§ **TASK INSTRUCTIONS**
Every entry below should be printed again exactly as it reads.
═══ DATA FOR ANALYSIS
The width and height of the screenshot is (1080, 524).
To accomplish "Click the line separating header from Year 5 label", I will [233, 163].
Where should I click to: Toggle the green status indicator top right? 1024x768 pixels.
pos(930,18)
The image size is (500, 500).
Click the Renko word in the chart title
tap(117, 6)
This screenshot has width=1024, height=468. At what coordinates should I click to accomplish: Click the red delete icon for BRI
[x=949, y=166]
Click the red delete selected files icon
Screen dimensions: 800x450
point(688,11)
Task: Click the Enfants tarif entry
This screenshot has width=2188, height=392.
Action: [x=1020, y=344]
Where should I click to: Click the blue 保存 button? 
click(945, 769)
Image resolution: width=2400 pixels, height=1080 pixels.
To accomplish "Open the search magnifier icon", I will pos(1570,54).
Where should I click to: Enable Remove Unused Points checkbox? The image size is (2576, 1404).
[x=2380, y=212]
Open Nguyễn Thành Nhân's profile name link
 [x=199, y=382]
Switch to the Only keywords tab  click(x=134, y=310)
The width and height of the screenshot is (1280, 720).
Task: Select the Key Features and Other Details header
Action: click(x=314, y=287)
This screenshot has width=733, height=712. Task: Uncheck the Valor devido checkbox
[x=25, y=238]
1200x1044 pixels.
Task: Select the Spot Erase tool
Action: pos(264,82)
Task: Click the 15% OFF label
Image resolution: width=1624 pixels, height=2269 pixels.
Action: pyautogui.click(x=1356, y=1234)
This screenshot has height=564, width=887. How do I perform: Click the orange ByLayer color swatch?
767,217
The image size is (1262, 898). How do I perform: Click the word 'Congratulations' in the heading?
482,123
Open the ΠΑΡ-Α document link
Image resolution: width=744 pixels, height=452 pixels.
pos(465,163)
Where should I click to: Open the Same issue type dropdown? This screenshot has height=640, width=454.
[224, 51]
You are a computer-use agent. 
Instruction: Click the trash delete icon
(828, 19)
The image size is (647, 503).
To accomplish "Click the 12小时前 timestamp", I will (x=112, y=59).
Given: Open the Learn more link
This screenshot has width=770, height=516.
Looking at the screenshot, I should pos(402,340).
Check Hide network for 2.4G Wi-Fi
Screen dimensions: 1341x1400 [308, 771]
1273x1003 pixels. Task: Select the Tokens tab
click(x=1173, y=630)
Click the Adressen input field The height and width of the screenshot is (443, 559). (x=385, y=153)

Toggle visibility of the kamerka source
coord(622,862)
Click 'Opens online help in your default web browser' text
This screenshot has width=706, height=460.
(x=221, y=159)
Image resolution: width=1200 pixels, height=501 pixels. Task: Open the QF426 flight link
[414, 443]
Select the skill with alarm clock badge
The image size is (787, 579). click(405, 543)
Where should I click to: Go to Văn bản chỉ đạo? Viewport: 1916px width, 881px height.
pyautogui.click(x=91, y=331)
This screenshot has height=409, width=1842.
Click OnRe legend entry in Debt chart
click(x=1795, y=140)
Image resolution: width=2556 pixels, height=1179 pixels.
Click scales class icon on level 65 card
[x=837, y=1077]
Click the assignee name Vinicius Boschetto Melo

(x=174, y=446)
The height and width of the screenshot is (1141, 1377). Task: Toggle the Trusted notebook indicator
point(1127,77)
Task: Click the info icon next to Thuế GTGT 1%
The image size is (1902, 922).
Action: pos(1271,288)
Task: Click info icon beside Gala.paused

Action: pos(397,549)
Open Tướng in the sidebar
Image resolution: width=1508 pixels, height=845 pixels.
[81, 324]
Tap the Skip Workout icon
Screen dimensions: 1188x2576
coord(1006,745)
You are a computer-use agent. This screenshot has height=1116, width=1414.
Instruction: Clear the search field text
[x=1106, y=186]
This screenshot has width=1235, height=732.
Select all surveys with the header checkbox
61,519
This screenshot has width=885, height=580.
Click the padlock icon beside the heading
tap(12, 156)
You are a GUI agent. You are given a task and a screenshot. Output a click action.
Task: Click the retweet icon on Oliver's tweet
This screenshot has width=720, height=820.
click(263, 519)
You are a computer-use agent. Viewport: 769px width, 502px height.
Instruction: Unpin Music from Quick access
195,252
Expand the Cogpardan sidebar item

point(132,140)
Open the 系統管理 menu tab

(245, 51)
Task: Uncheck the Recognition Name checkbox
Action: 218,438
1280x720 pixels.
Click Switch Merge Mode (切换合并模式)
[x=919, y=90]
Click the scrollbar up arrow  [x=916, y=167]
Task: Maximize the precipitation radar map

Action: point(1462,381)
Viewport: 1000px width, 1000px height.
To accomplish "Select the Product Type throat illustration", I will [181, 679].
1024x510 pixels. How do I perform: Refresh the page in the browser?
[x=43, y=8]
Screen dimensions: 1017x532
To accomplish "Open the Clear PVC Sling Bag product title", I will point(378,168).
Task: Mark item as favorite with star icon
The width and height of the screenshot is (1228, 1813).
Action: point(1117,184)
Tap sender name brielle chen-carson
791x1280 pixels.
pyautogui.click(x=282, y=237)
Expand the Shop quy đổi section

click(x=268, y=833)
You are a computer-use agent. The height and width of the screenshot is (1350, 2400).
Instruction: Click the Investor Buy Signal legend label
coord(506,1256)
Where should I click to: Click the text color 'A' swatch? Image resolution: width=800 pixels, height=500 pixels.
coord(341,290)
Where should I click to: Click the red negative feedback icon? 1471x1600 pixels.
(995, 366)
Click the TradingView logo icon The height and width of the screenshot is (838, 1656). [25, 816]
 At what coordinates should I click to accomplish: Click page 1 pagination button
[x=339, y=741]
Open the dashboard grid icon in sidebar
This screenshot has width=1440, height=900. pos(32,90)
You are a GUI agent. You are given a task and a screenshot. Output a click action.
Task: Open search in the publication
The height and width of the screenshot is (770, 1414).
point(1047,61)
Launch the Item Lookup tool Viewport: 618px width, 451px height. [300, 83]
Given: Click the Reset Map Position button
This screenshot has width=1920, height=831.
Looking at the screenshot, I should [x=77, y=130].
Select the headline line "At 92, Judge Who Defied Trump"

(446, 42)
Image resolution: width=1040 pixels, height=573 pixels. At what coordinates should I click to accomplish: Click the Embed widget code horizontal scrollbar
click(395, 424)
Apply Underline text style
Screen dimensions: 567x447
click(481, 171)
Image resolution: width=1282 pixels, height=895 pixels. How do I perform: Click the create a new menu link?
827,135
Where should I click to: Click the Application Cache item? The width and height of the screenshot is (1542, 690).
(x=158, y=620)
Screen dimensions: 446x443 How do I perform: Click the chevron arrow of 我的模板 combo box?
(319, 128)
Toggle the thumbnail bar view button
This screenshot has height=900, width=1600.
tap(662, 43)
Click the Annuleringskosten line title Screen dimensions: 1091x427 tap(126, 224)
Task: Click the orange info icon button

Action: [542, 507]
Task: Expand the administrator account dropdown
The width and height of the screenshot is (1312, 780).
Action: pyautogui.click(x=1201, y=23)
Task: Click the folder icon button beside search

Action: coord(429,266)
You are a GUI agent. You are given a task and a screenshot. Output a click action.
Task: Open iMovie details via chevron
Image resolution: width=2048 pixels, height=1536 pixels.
══════
§ **RESPONSE AREA**
The width and height of the screenshot is (1080, 524).
To accomplish "Click the line separating header from Year 5 label", I will [233, 163].
Where should I click to: Toggle the green status indicator top right? 1024x768 pixels.
pos(930,18)
The image size is (500, 500).
Click the Renko word in the chart title
tap(117, 6)
This screenshot has width=1024, height=468. At what coordinates should I click to accomplish: Click the red delete icon for BRI
[x=949, y=166]
Click the red delete selected files icon
Screen dimensions: 800x450
point(688,11)
Task: Click the Enfants tarif entry
This screenshot has width=2188, height=392.
Action: [x=1020, y=344]
Where should I click to: Click the blue 保存 button? 
click(945, 769)
Image resolution: width=2400 pixels, height=1080 pixels.
To accomplish "Open the search magnifier icon", I will pos(1570,54).
Where should I click to: Enable Remove Unused Points checkbox? The image size is (2576, 1404).
[x=2380, y=212]
Open Nguyễn Thành Nhân's profile name link
 [x=199, y=382]
Switch to the Only keywords tab  click(x=134, y=310)
The width and height of the screenshot is (1280, 720).
Task: Select the Key Features and Other Details header
Action: click(x=314, y=287)
This screenshot has width=733, height=712. Task: Uncheck the Valor devido checkbox
[x=25, y=238]
1200x1044 pixels.
Task: Select the Spot Erase tool
Action: pos(264,82)
Task: Click the 15% OFF label
Image resolution: width=1624 pixels, height=2269 pixels.
Action: pyautogui.click(x=1356, y=1234)
This screenshot has height=564, width=887. How do I perform: Click the orange ByLayer color swatch?
767,217
The image size is (1262, 898). How do I perform: Click the word 'Congratulations' in the heading?
482,123
Open the ΠΑΡ-Α document link
Image resolution: width=744 pixels, height=452 pixels.
pos(465,163)
Where should I click to: Open the Same issue type dropdown? This screenshot has height=640, width=454.
[224, 51]
You are a computer-use agent. 
Instruction: Click the trash delete icon
(828, 19)
The image size is (647, 503).
To accomplish "Click the 12小时前 timestamp", I will (x=112, y=59).
Given: Open the Learn more link
This screenshot has width=770, height=516.
Looking at the screenshot, I should pos(402,340).
Check Hide network for 2.4G Wi-Fi
Screen dimensions: 1341x1400 [308, 771]
1273x1003 pixels. Task: Select the Tokens tab
click(x=1173, y=630)
Click the Adressen input field The height and width of the screenshot is (443, 559). (x=385, y=153)

Toggle visibility of the kamerka source
coord(622,862)
Click 'Opens online help in your default web browser' text
This screenshot has width=706, height=460.
(x=221, y=159)
Image resolution: width=1200 pixels, height=501 pixels. Task: Open the QF426 flight link
[414, 443]
Select the skill with alarm clock badge
The image size is (787, 579). click(405, 543)
Where should I click to: Go to Văn bản chỉ đạo? Viewport: 1916px width, 881px height.
pyautogui.click(x=91, y=331)
This screenshot has height=409, width=1842.
Click OnRe legend entry in Debt chart
click(x=1795, y=140)
Image resolution: width=2556 pixels, height=1179 pixels.
Click scales class icon on level 65 card
[x=837, y=1077]
Click the assignee name Vinicius Boschetto Melo

(x=174, y=446)
The height and width of the screenshot is (1141, 1377). Task: Toggle the Trusted notebook indicator
point(1127,77)
Task: Click the info icon next to Thuế GTGT 1%
The image size is (1902, 922).
Action: pos(1271,288)
Task: Click info icon beside Gala.paused

Action: pos(397,549)
Open Tướng in the sidebar
Image resolution: width=1508 pixels, height=845 pixels.
[81, 324]
Tap the Skip Workout icon
Screen dimensions: 1188x2576
coord(1006,745)
You are a computer-use agent. This screenshot has height=1116, width=1414.
Instruction: Clear the search field text
[x=1106, y=186]
This screenshot has width=1235, height=732.
Select all surveys with the header checkbox
61,519
This screenshot has width=885, height=580.
Click the padlock icon beside the heading
tap(12, 156)
You are a GUI agent. You are given a task and a screenshot. Output a click action.
Task: Click the retweet icon on Oliver's tweet
This screenshot has width=720, height=820.
click(263, 519)
You are a computer-use agent. Viewport: 769px width, 502px height.
Instruction: Unpin Music from Quick access
195,252
Expand the Cogpardan sidebar item

point(132,140)
Open the 系統管理 menu tab

(245, 51)
Task: Uncheck the Recognition Name checkbox
Action: 218,438
1280x720 pixels.
Click Switch Merge Mode (切换合并模式)
[x=919, y=90]
Click the scrollbar up arrow  [x=916, y=167]
Task: Maximize the precipitation radar map

Action: point(1462,381)
Viewport: 1000px width, 1000px height.
To accomplish "Select the Product Type throat illustration", I will [181, 679].
1024x510 pixels. How do I perform: Refresh the page in the browser?
[x=43, y=8]
Screen dimensions: 1017x532
To accomplish "Open the Clear PVC Sling Bag product title", I will point(378,168).
Task: Mark item as favorite with star icon
The width and height of the screenshot is (1228, 1813).
Action: point(1117,184)
Tap sender name brielle chen-carson
791x1280 pixels.
pyautogui.click(x=282, y=237)
Expand the Shop quy đổi section

click(x=268, y=833)
You are a computer-use agent. The height and width of the screenshot is (1350, 2400).
Instruction: Click the Investor Buy Signal legend label
coord(506,1256)
Where should I click to: Click the text color 'A' swatch? Image resolution: width=800 pixels, height=500 pixels.
coord(341,290)
Where should I click to: Click the red negative feedback icon? 1471x1600 pixels.
(995, 366)
Click the TradingView logo icon The height and width of the screenshot is (838, 1656). [25, 816]
 At what coordinates should I click to accomplish: Click page 1 pagination button
[x=339, y=741]
Open the dashboard grid icon in sidebar
This screenshot has width=1440, height=900. pos(32,90)
You are a GUI agent. You are given a task and a screenshot. Output a click action.
Task: Open search in the publication
The height and width of the screenshot is (770, 1414).
point(1047,61)
Launch the Item Lookup tool Viewport: 618px width, 451px height. [300, 83]
Given: Click the Reset Map Position button
This screenshot has width=1920, height=831.
Looking at the screenshot, I should [x=77, y=130].
Select the headline line "At 92, Judge Who Defied Trump"

(446, 42)
Image resolution: width=1040 pixels, height=573 pixels. At what coordinates should I click to accomplish: Click the Embed widget code horizontal scrollbar
click(395, 424)
Apply Underline text style
Screen dimensions: 567x447
click(481, 171)
Image resolution: width=1282 pixels, height=895 pixels. How do I perform: Click the create a new menu link?
827,135
Where should I click to: Click the Application Cache item? The width and height of the screenshot is (1542, 690).
(x=158, y=620)
Screen dimensions: 446x443 How do I perform: Click the chevron arrow of 我的模板 combo box?
(319, 128)
Toggle the thumbnail bar view button
This screenshot has height=900, width=1600.
tap(662, 43)
Click the Annuleringskosten line title Screen dimensions: 1091x427 tap(126, 224)
Task: Click the orange info icon button

Action: [542, 507]
Task: Expand the administrator account dropdown
The width and height of the screenshot is (1312, 780).
Action: pyautogui.click(x=1201, y=23)
Task: Click the folder icon button beside search

Action: coord(429,266)
You are a GUI agent. You are given a task and a screenshot. Output a click action.
Task: Open iMovie details via chevron
Image resolution: width=2048 pixels, height=1536 pixels.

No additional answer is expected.